## Problem details
Use the entries below and reproduce exactly the lines from the one containing "The image size is (454, 440)." down to the one containing "Click the light-blue", both of them included.

(Beginning of Data for processing)

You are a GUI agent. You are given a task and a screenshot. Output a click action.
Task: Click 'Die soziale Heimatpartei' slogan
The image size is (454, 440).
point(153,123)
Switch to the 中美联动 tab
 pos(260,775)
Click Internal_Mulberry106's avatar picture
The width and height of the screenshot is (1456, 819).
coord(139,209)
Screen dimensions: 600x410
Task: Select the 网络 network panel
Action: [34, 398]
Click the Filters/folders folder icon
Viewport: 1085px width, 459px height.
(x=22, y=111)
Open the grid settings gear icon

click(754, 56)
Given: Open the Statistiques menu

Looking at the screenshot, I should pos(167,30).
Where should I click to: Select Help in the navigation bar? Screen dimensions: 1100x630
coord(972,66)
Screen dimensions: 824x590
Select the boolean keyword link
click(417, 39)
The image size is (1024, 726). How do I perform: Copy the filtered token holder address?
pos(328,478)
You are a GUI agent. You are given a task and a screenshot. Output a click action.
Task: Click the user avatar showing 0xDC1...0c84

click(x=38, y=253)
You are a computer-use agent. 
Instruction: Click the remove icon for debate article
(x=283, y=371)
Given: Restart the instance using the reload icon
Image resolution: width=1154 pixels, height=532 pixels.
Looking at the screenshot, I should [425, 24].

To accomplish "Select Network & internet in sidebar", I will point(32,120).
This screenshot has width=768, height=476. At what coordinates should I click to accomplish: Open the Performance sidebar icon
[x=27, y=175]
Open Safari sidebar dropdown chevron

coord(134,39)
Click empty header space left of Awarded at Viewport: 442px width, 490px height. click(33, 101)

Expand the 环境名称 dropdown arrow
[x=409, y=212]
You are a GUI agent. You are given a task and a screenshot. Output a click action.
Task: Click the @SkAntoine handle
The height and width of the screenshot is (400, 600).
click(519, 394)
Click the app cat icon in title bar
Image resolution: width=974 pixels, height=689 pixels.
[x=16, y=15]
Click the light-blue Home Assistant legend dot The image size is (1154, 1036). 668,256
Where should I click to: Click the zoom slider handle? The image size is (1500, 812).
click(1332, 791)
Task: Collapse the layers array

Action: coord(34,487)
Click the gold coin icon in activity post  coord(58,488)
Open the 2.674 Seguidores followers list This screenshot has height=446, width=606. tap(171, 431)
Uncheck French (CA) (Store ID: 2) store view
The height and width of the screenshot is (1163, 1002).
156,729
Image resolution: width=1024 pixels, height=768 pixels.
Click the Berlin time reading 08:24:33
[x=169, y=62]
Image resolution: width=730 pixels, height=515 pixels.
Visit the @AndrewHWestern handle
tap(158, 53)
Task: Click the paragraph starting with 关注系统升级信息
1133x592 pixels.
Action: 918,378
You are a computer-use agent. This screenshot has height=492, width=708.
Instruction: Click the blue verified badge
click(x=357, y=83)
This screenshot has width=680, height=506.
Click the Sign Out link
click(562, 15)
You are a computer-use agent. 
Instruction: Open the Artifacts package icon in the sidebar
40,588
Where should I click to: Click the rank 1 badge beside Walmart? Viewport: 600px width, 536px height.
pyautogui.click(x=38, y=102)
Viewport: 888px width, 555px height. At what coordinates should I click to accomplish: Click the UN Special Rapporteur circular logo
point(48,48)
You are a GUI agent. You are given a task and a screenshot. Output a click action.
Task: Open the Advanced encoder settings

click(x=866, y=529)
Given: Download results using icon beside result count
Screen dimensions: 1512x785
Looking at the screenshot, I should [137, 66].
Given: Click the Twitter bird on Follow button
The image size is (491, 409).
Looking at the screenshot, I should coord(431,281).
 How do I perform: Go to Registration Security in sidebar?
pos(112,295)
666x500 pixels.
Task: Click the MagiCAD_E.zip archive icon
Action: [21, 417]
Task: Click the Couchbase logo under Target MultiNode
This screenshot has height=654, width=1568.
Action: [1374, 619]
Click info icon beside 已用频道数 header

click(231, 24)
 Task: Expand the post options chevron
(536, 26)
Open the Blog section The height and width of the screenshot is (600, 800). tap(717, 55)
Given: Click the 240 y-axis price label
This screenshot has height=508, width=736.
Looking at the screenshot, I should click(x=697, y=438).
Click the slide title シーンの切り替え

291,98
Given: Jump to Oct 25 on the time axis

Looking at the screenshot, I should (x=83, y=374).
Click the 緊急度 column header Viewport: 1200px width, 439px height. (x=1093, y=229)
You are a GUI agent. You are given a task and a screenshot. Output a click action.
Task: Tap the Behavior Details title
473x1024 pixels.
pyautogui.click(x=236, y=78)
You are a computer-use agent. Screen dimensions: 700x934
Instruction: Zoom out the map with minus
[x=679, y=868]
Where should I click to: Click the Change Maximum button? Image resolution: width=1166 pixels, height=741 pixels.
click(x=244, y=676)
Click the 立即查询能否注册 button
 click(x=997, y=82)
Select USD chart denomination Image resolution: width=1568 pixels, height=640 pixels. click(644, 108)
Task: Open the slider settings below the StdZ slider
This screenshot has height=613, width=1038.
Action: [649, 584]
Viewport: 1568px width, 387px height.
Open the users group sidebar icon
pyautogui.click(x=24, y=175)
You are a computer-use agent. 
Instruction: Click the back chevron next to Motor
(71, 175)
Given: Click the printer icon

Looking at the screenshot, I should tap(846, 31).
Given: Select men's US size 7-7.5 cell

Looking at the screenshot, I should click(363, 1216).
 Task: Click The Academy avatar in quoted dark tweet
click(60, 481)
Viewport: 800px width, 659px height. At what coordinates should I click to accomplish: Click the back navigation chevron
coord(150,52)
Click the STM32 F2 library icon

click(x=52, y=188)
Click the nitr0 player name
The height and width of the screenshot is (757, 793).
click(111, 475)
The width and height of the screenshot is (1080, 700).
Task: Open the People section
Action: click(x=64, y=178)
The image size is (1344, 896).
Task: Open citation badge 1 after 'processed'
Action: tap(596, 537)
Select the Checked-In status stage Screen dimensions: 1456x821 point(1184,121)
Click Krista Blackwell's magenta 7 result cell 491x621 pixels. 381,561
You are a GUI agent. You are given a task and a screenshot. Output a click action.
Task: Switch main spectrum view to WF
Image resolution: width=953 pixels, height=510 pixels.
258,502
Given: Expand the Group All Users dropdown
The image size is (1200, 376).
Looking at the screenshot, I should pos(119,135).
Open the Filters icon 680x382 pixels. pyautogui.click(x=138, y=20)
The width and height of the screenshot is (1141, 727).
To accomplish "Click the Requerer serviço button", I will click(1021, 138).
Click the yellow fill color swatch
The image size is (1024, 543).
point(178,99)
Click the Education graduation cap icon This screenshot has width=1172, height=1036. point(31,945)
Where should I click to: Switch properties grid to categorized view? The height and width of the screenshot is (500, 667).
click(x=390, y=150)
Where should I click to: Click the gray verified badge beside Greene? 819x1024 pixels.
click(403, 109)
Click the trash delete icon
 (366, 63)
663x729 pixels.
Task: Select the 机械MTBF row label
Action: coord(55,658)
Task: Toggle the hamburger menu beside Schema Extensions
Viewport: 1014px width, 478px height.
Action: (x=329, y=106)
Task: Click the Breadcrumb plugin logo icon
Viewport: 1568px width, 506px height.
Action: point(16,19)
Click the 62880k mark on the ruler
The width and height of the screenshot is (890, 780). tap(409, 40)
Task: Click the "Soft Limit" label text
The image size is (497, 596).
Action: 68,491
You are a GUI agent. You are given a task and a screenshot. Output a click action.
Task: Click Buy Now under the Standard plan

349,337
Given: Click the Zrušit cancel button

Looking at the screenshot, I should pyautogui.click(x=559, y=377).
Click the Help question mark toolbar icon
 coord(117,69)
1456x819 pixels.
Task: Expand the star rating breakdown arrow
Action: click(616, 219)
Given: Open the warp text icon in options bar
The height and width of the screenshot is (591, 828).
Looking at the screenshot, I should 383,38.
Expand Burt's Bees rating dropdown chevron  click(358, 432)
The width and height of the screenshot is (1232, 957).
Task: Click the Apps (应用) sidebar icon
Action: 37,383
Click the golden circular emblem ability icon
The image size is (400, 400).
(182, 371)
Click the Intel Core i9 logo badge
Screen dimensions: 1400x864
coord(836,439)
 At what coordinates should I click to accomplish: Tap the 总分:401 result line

(End of Data for processing)

## The completed task
The image size is (454, 440).
point(153,123)
Switch to the 中美联动 tab
 pos(260,775)
Click Internal_Mulberry106's avatar picture
The width and height of the screenshot is (1456, 819).
coord(139,209)
Screen dimensions: 600x410
Task: Select the 网络 network panel
Action: [34, 398]
Click the Filters/folders folder icon
Viewport: 1085px width, 459px height.
(x=22, y=111)
Open the grid settings gear icon

click(754, 56)
Given: Open the Statistiques menu

Looking at the screenshot, I should pos(167,30).
Where should I click to: Select Help in the navigation bar? Screen dimensions: 1100x630
coord(972,66)
Screen dimensions: 824x590
Select the boolean keyword link
click(417, 39)
The image size is (1024, 726). How do I perform: Copy the filtered token holder address?
pos(328,478)
You are a GUI agent. You are given a task and a screenshot. Output a click action.
Task: Click the user avatar showing 0xDC1...0c84

click(x=38, y=253)
You are a computer-use agent. 
Instruction: Click the remove icon for debate article
(x=283, y=371)
Given: Restart the instance using the reload icon
Image resolution: width=1154 pixels, height=532 pixels.
Looking at the screenshot, I should [425, 24].

To accomplish "Select Network & internet in sidebar", I will point(32,120).
This screenshot has width=768, height=476. At what coordinates should I click to accomplish: Open the Performance sidebar icon
[x=27, y=175]
Open Safari sidebar dropdown chevron

coord(134,39)
Click empty header space left of Awarded at Viewport: 442px width, 490px height. click(33, 101)

Expand the 环境名称 dropdown arrow
[x=409, y=212]
You are a GUI agent. You are given a task and a screenshot. Output a click action.
Task: Click the @SkAntoine handle
The height and width of the screenshot is (400, 600).
click(519, 394)
Click the app cat icon in title bar
Image resolution: width=974 pixels, height=689 pixels.
[x=16, y=15]
Click the light-blue Home Assistant legend dot The image size is (1154, 1036). 668,256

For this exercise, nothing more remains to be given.